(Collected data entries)

________________________

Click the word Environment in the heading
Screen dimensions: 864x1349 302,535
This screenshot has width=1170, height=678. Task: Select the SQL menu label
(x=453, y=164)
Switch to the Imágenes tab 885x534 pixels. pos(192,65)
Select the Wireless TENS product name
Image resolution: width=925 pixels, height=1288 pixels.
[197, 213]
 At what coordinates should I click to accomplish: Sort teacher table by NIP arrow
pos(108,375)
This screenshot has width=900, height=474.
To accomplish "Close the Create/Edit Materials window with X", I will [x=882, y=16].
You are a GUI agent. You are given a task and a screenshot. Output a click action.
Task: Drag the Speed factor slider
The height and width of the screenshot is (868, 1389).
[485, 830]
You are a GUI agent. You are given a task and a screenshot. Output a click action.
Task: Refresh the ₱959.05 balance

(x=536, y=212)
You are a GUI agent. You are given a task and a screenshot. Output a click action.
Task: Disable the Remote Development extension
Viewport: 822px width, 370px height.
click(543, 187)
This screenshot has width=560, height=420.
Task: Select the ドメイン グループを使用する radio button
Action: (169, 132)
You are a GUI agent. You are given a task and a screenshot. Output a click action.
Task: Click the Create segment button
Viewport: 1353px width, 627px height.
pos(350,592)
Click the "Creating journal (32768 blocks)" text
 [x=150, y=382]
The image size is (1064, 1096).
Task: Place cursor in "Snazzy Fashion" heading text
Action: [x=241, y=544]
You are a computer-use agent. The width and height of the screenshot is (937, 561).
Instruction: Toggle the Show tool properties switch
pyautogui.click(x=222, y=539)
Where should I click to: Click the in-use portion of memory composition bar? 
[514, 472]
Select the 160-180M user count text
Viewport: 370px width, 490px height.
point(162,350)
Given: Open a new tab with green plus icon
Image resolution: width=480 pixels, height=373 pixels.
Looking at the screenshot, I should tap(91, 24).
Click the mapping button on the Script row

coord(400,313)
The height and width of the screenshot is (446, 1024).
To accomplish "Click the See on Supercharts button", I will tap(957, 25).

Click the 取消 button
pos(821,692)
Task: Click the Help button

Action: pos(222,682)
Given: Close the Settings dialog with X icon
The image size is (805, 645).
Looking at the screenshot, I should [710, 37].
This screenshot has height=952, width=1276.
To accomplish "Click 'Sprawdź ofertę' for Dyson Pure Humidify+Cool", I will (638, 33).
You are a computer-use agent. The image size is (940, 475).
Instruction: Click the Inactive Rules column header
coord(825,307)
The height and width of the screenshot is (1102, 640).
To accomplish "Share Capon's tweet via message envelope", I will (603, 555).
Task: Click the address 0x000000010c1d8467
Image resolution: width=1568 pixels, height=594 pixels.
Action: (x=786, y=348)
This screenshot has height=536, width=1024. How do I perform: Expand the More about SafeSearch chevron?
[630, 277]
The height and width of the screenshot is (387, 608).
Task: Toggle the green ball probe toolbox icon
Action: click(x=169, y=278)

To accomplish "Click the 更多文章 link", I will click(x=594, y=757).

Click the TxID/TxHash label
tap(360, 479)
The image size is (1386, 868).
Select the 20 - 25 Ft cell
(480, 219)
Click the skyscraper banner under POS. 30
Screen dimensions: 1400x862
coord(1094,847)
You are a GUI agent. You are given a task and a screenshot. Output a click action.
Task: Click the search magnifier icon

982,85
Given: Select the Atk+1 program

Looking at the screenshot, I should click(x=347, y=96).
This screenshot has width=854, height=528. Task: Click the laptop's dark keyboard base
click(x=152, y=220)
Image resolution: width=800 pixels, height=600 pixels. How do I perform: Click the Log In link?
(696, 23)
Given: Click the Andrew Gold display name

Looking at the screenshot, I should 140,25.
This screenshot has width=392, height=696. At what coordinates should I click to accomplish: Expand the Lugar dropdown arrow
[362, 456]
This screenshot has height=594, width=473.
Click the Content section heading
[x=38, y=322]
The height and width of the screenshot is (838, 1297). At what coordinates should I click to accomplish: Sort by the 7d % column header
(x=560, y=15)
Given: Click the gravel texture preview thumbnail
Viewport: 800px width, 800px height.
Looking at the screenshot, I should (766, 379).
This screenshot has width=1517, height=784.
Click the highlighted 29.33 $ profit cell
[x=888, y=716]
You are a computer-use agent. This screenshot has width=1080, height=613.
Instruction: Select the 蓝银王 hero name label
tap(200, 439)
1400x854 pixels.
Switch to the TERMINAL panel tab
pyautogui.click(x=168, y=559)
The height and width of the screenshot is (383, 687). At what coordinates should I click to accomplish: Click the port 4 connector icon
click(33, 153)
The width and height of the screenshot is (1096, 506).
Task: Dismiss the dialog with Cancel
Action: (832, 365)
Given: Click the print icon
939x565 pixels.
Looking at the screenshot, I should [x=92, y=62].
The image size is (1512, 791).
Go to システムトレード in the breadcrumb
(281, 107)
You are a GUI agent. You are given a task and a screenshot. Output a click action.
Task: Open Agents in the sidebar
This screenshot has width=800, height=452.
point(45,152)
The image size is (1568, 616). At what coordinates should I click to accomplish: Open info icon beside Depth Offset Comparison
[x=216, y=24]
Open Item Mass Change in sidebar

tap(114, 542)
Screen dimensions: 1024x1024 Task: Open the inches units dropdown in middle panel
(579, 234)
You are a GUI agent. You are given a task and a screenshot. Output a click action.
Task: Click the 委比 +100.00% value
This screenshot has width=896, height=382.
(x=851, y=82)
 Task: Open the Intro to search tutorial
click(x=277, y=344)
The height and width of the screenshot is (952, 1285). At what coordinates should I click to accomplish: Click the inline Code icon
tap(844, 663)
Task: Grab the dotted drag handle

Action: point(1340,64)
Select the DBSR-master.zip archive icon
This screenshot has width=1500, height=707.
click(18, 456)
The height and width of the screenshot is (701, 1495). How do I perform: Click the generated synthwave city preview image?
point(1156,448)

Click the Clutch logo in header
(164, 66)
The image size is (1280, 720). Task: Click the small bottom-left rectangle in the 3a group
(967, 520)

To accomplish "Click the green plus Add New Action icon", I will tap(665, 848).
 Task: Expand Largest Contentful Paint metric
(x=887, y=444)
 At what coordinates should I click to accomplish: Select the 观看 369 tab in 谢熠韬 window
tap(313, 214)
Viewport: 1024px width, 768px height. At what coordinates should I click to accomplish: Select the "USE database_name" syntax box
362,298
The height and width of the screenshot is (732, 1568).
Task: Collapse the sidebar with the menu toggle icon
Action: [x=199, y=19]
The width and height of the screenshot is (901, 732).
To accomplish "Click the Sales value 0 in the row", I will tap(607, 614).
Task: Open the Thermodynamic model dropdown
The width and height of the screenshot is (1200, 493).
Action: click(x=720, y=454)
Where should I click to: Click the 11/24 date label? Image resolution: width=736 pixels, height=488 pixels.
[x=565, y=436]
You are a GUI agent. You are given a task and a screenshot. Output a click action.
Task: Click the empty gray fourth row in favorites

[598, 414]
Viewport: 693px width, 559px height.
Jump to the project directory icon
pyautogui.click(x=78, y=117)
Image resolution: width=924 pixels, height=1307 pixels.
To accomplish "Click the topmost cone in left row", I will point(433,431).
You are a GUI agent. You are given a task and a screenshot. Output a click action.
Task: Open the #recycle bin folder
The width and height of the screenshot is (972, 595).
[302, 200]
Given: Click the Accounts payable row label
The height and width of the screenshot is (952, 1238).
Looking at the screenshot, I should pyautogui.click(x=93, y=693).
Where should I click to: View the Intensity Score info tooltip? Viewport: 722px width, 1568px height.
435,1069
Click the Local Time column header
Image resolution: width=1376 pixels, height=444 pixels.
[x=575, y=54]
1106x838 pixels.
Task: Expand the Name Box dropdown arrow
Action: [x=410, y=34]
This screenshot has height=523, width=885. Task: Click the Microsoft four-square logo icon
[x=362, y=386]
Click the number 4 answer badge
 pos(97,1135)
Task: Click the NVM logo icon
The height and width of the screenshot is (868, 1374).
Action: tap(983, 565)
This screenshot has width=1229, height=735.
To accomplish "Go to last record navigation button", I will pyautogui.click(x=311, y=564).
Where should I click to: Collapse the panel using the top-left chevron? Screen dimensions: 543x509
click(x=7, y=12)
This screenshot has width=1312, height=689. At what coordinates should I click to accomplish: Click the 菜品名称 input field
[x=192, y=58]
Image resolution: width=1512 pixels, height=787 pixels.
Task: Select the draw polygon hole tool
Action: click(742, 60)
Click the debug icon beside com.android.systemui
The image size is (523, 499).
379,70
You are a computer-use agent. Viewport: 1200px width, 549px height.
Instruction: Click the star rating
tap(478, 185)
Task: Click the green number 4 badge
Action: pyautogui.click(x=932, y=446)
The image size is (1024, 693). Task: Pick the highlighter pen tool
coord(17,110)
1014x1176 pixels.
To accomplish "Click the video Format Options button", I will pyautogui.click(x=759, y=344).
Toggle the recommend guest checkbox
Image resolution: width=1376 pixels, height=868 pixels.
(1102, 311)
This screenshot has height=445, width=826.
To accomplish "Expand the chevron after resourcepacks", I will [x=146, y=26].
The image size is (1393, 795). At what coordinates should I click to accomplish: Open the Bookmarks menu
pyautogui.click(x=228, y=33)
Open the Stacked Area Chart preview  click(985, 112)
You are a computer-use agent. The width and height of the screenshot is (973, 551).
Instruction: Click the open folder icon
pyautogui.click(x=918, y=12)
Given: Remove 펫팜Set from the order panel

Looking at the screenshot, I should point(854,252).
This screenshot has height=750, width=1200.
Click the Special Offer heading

________________________

To do: Please find every line in the records that contains the word "plus", and copy it out.

Response area:
Given: Open a new tab with green plus icon
To accomplish "Click the green plus Add New Action icon", I will tap(665, 848).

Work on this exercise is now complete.